__What you should do__. Everything in the entries except the pictures must be duplicated exactly.
= = = = = = =
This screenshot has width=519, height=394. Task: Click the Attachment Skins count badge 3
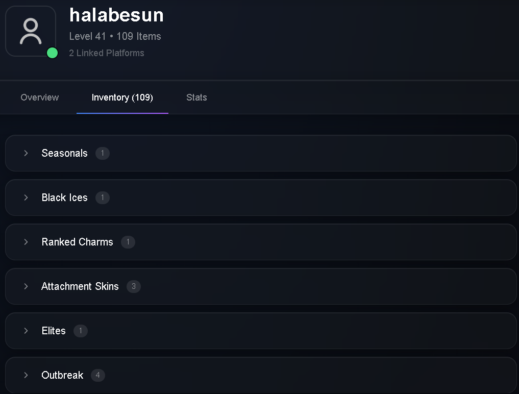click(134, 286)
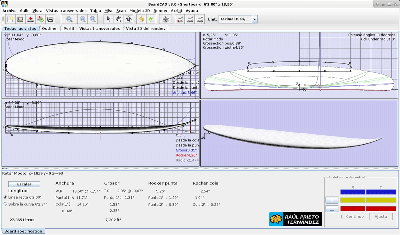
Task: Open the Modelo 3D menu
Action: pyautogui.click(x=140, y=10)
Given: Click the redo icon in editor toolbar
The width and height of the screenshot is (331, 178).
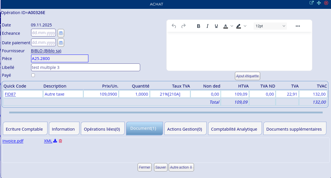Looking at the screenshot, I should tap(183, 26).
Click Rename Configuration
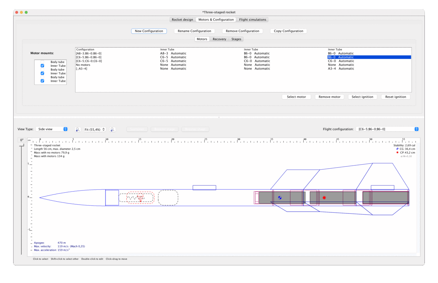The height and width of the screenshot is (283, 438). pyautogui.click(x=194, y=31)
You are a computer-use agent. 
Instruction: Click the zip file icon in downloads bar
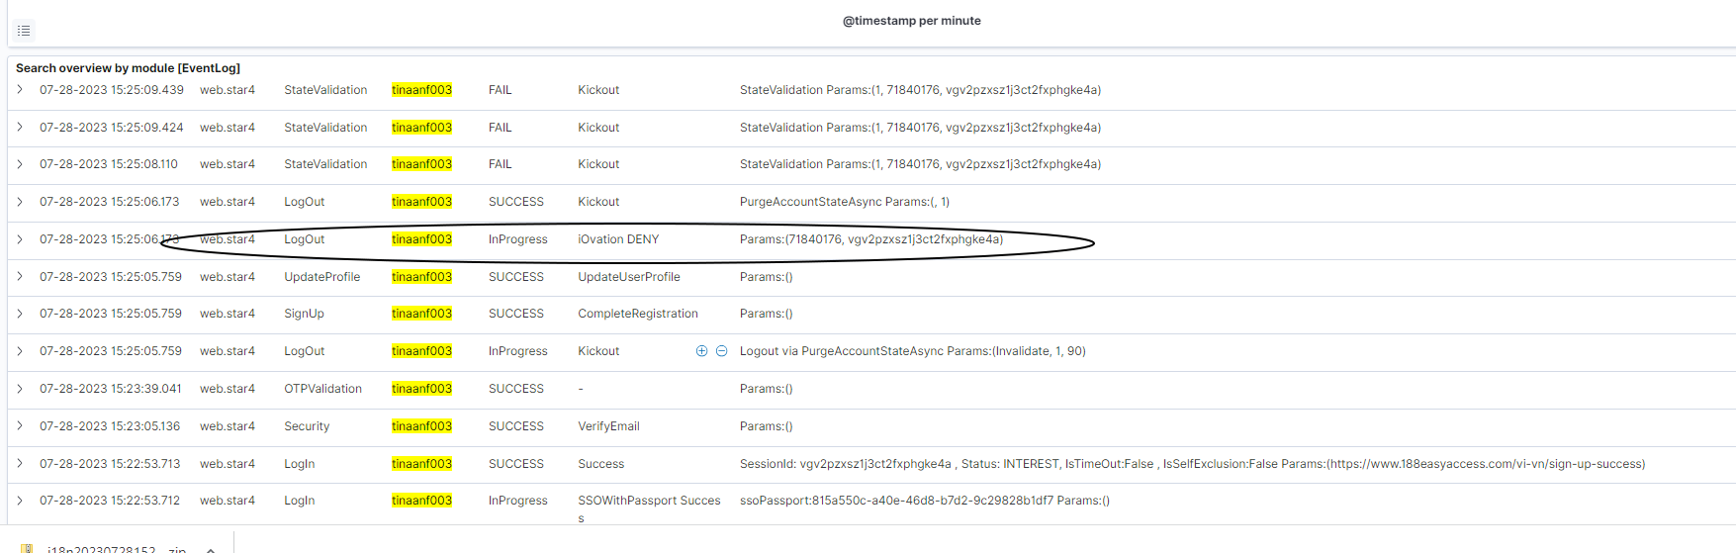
= = = = = = =
__Solved problem__.
This screenshot has width=519, height=394. Task: Click the Attachment Skins count badge 3
click(134, 286)
Task: Open the Modelo 3D menu
Action: pyautogui.click(x=140, y=10)
Given: Click the redo icon in editor toolbar
The width and height of the screenshot is (331, 178).
Looking at the screenshot, I should tap(183, 26).
Click Rename Configuration
The height and width of the screenshot is (283, 438). pyautogui.click(x=194, y=31)
You are a computer-use agent. 
Instruction: Click the zip file icon in downloads bar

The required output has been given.